_Task to complete_
Up to and including the line that contains "has height=535, width=484.", reproduce every line exactly, beginning with the first line below.

Input records: Begin

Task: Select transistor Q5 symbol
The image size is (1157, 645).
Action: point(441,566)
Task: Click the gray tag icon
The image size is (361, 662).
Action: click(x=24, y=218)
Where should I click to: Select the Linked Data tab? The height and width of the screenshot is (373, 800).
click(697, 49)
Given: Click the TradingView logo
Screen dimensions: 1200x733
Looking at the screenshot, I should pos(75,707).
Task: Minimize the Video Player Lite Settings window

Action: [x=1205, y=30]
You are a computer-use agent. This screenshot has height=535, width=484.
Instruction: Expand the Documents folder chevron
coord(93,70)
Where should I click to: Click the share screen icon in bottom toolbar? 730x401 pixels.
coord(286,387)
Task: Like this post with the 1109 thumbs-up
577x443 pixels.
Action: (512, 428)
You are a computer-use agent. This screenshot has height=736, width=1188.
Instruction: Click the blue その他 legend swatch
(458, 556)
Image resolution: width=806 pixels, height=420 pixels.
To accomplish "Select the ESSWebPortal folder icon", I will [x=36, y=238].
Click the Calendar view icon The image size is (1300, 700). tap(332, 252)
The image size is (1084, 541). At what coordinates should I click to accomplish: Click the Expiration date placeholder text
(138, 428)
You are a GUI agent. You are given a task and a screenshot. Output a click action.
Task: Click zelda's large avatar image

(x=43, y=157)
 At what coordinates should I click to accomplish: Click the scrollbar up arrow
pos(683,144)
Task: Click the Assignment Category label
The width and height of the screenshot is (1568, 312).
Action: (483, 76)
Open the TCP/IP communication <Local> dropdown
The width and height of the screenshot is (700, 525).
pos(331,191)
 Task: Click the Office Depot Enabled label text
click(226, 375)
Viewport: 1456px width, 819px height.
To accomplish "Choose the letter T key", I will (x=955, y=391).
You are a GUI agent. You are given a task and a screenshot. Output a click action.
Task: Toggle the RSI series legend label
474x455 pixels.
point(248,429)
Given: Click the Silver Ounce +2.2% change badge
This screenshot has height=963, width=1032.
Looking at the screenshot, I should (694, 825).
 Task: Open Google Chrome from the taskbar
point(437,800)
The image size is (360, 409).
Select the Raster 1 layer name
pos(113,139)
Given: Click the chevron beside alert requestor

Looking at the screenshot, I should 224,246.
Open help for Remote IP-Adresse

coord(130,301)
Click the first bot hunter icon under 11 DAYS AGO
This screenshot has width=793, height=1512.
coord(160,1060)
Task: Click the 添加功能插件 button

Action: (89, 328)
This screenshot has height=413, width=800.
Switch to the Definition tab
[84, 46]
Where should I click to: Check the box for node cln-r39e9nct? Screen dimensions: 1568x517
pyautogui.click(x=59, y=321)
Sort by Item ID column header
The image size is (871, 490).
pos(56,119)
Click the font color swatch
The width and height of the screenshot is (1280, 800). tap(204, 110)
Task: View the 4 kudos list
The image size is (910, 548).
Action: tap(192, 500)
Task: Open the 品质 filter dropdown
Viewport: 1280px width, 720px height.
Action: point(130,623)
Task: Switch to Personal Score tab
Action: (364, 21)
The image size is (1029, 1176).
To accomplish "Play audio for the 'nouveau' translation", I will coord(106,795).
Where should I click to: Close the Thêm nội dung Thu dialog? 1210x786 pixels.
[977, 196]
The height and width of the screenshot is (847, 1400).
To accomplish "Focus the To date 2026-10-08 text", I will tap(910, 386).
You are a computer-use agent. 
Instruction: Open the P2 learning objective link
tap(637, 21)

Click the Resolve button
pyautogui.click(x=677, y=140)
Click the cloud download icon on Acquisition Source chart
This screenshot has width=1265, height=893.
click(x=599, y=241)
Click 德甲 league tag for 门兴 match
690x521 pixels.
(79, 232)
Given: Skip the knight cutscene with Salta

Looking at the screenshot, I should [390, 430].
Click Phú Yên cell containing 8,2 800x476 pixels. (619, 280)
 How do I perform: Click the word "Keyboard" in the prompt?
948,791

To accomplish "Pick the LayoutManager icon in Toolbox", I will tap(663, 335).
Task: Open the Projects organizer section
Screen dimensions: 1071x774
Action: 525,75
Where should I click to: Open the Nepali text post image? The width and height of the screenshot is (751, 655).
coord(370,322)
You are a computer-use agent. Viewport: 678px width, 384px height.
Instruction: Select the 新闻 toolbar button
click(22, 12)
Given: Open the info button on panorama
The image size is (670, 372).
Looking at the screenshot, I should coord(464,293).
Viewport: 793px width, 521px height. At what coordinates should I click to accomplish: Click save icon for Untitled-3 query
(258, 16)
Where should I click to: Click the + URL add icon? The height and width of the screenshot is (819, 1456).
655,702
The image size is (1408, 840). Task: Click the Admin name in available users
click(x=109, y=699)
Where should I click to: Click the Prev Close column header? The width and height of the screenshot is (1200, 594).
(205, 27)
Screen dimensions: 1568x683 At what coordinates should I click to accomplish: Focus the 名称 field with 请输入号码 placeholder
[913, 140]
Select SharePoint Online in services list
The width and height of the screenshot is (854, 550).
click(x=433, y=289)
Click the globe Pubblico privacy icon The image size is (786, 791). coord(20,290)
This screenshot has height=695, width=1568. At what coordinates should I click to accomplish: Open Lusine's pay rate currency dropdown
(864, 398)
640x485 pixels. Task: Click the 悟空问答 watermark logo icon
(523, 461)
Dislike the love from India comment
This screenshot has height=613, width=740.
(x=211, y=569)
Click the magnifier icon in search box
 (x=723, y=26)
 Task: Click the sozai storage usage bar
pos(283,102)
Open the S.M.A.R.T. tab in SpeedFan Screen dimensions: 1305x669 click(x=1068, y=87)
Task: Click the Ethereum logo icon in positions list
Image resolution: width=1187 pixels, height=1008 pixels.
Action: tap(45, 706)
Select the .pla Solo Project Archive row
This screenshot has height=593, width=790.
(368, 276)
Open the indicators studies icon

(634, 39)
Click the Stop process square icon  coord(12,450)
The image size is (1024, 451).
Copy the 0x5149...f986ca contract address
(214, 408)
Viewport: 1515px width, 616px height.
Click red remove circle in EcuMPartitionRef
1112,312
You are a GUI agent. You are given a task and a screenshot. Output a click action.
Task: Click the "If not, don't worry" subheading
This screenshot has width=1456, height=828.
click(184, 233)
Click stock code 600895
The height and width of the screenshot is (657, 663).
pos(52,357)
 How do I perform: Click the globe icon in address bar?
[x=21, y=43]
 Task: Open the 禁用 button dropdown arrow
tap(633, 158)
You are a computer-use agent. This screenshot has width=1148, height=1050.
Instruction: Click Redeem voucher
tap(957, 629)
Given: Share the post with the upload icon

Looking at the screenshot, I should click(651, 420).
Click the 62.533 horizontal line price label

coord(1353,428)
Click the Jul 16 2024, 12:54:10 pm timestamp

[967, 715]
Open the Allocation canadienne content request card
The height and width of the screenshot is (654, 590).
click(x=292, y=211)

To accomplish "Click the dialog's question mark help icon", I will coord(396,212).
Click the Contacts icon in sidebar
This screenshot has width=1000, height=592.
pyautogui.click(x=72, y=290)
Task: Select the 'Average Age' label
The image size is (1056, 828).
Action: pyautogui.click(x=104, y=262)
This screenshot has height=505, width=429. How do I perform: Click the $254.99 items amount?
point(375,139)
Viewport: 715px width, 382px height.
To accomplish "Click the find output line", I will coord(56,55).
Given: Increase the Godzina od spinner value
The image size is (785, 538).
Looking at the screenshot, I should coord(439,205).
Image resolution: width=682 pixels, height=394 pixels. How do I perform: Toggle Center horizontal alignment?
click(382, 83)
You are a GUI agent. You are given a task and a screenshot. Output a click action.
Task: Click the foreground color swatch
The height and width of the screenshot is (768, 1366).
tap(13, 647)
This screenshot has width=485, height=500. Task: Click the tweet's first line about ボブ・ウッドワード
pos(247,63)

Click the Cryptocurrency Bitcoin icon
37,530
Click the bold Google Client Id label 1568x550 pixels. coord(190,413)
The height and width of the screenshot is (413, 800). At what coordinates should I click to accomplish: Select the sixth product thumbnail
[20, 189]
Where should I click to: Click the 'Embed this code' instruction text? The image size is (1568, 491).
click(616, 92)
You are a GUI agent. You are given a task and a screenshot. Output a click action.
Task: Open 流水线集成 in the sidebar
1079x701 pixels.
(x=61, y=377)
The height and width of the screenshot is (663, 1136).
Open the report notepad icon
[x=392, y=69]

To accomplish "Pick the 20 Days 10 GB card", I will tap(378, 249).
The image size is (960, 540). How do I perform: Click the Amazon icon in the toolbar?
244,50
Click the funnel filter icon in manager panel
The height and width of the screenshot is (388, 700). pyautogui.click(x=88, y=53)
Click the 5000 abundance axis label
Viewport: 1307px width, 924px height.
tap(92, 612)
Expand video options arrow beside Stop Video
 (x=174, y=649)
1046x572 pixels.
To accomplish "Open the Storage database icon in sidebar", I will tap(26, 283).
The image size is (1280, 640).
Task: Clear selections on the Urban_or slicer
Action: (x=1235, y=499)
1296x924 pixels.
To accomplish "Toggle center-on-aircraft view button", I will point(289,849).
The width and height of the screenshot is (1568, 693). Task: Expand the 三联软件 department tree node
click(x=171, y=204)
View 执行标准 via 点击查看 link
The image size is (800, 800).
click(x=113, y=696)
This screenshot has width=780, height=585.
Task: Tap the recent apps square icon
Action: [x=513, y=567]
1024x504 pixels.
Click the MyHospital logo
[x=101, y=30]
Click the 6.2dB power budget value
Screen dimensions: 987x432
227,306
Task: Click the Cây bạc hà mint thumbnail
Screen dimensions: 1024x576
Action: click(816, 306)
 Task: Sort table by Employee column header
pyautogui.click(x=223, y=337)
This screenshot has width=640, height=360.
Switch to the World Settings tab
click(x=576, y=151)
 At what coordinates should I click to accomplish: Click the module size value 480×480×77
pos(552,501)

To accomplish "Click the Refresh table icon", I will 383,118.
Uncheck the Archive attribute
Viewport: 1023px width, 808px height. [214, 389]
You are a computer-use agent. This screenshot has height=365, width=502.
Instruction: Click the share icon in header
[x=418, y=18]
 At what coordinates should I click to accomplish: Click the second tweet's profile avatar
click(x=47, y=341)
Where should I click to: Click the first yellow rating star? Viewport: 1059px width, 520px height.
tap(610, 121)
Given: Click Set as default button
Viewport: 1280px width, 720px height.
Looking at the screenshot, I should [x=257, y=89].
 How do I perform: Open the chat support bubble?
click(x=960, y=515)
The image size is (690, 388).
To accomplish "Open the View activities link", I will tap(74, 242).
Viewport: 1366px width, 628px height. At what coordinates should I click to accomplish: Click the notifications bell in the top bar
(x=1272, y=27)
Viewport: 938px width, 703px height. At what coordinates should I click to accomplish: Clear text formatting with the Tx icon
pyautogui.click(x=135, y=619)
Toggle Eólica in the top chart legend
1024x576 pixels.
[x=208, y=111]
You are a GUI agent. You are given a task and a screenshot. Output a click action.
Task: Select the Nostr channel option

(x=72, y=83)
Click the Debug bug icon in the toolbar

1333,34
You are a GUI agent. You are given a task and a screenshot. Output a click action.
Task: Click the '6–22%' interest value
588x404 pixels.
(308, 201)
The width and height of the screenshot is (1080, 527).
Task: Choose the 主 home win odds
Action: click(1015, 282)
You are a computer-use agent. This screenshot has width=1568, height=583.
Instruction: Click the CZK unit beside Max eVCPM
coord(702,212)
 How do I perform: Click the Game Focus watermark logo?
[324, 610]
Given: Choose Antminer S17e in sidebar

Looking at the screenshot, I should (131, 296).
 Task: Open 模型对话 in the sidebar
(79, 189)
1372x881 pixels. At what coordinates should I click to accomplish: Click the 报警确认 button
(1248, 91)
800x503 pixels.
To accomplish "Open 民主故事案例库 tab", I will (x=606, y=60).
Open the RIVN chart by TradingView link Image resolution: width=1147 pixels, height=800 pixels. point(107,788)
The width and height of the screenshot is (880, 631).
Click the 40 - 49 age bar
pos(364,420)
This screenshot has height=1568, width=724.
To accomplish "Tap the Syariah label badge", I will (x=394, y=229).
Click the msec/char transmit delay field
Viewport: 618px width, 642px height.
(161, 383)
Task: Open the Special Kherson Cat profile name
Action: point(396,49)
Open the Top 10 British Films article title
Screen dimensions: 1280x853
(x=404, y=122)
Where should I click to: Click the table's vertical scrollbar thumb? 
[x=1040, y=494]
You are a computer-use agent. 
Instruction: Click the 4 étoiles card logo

Input records: End

_Response area_
Task: Select transistor Q5 symbol
The image size is (1157, 645).
Action: point(441,566)
Task: Click the gray tag icon
The image size is (361, 662).
Action: click(x=24, y=218)
Where should I click to: Select the Linked Data tab? The height and width of the screenshot is (373, 800).
click(697, 49)
Given: Click the TradingView logo
Screen dimensions: 1200x733
Looking at the screenshot, I should pos(75,707).
Task: Minimize the Video Player Lite Settings window

Action: [x=1205, y=30]
You are a computer-use agent. This screenshot has height=535, width=484.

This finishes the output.